On the morning of Sunday May 3rd, YaYa's 1st Communion day, she had to be in church by 9:45. Lisa dispatched me to take her, while she followed later after picking up her friend Chris and her family.
I'll be honest: I was a nervous wreck. I sat and held seats in what turned out to be a reserved pew. By the time I discovered this the church was filling up and I was forced to move to seats in a side aisle. I thought this was the end of the world, but in truth it placed me and the family mere feet to the right of YaYa, with a perfect view of the proceedings.
Then there was the group photo.
As the kids lined up for it I thought YaYa's hair looked out of place. And then I was sure I was wrong.
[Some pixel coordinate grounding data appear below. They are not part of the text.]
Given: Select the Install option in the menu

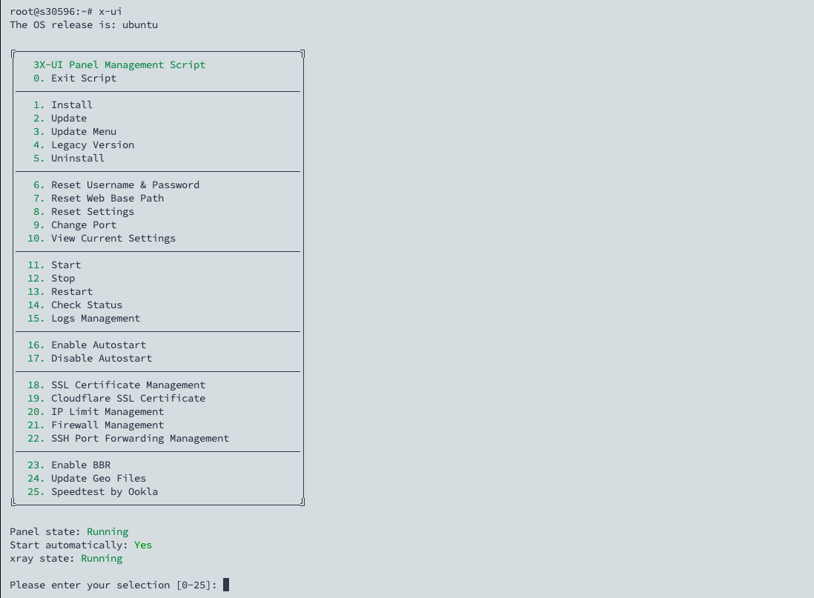Looking at the screenshot, I should [x=71, y=105].
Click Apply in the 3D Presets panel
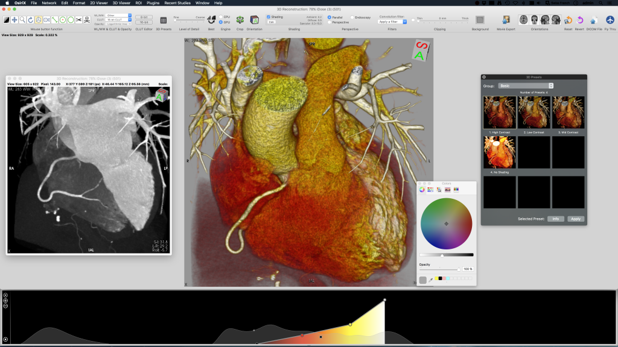618x347 pixels. point(576,219)
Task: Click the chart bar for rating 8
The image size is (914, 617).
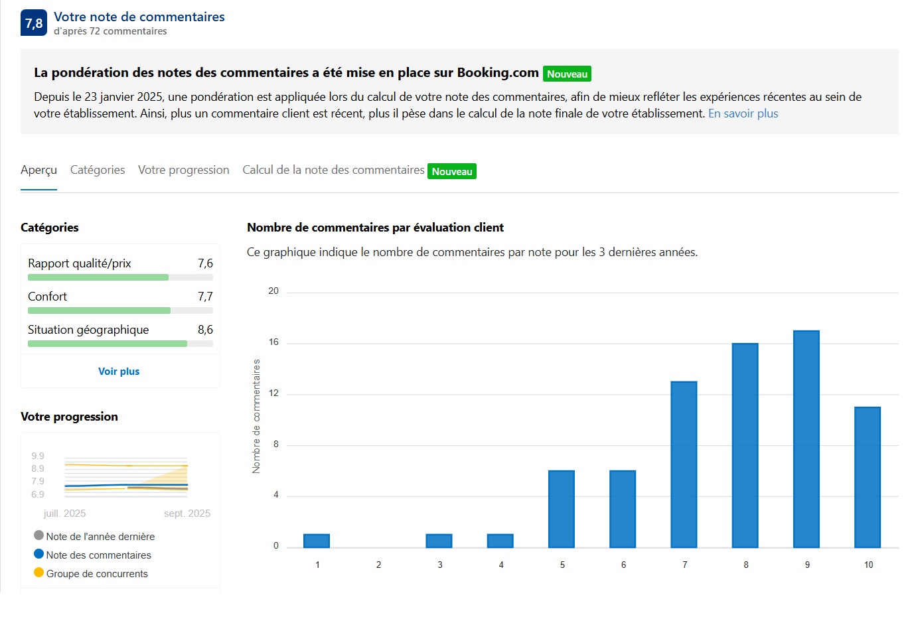Action: click(745, 445)
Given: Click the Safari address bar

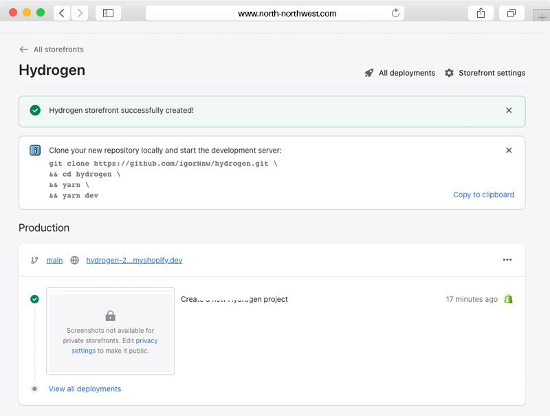Looking at the screenshot, I should pos(275,13).
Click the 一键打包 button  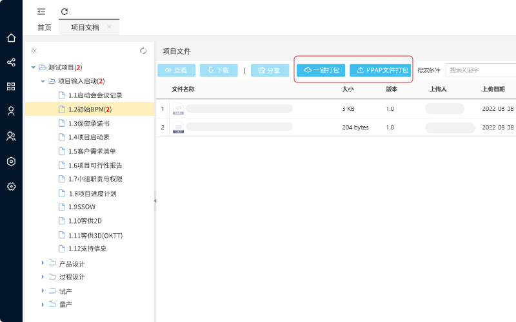coord(321,70)
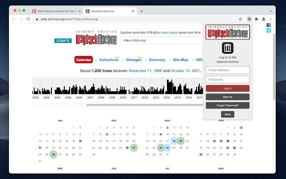Bookmark this page with the star icon
Viewport: 286px width, 179px height.
point(240,19)
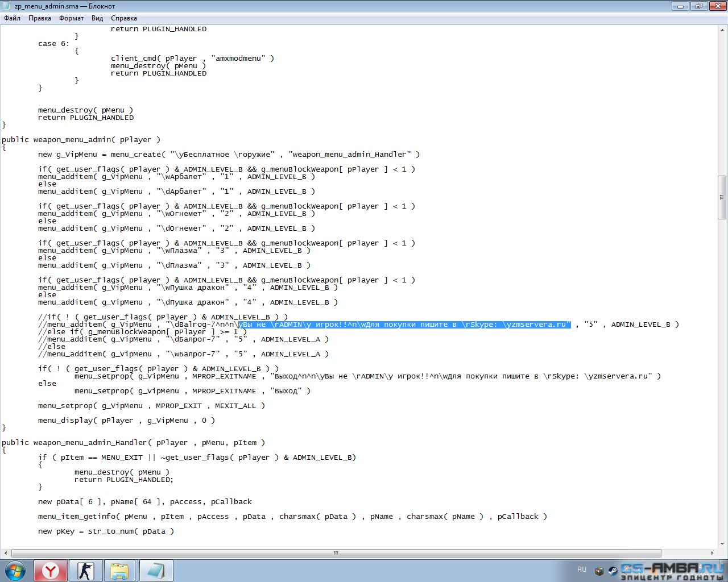Image resolution: width=728 pixels, height=582 pixels.
Task: Open the Вид menu
Action: (97, 18)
No, it was out of place. Or not. I was so rattled I tried scanning through the pictures on the camera to see if her hair matched what it looked like at home . . . and the photographer snapped the shot.
[When the official shot was taken I had the oddest feeling. I could see an elderly YaYa holding a copy of that very picture in her hands. I mean I could see her there, in my minds eye, talking to her grandkids, and for a moment the whole scene in the church held great importance. It was very nearly a feeling of deja vu, a sense that this had all been done before and I was nothing more than someone's recollection. I don't care what you think of it - it felt real, even if it was all in my head.]
Soon enough it was time to line up in the back of church. "Where's Mom?" YaYa asked. "Don't worry, she'll be here," I said, and meant it. But minutes passed, and the teacher came to me and said we had four minutes before we headed down the aisle. I'd like to say Lisa got there merely in the nick of time - and she would have, had the four minute estimate been right - but it wound up being another six or seven minute wait.
And then we marched her down the aisle, and if you think I didn't feel my heart stop, knowing I'd someday march her down the aisle again, you're nuts.
I'm afraid there's not many pictures of the church ceremony, as pictures were forbidden. We're lucky to have the ones we do, and I thank everyone for snapping away when they had the chance.
YaYa was chosen to take part in bringing up the gifts. I was very proud to see her bring forth the Communion wafers, which was a great honor.
When the moment came - THE moment - it carried with it that historical oddity that was the Swine Flu. For all her worry about the taste of the wine, and the 7 year old courage she summoned up to go through with it, on the day of the Communion the church followed the state's recommendation and skipped the Communion Wine.
I still can't believe it - First Communion without the wine. As I said before, it's not only a a blow to the sacrament, but to the ambiance and spectacle that is so central to that day. But honestly it didn't seem to matter. We watched YaYa receive the Eucharist, turn to head back to her pew with a huge smile on her face, and the next few moments were lost to tears.
Yeah, that's right. I didn't cry when the kids were born. I didn't cry at my wedding. I allowed myself to cry for my Grandma's death one time, for one minute, and no longer. It is my one overwhelming, irrational concession to machismo: a man does not cry.
And yet I teared up freely at that moment. I was just so overwhelmed, not by the day itself, but by the fact that my little girl is growing up so fast, so very very fast.
Anyhow, Fr. Spitz kept the Mass humming along, and even with the renewal of the Baptismal vows and all the ceremony it still came in at only around an hour. Pictures and a party awaited!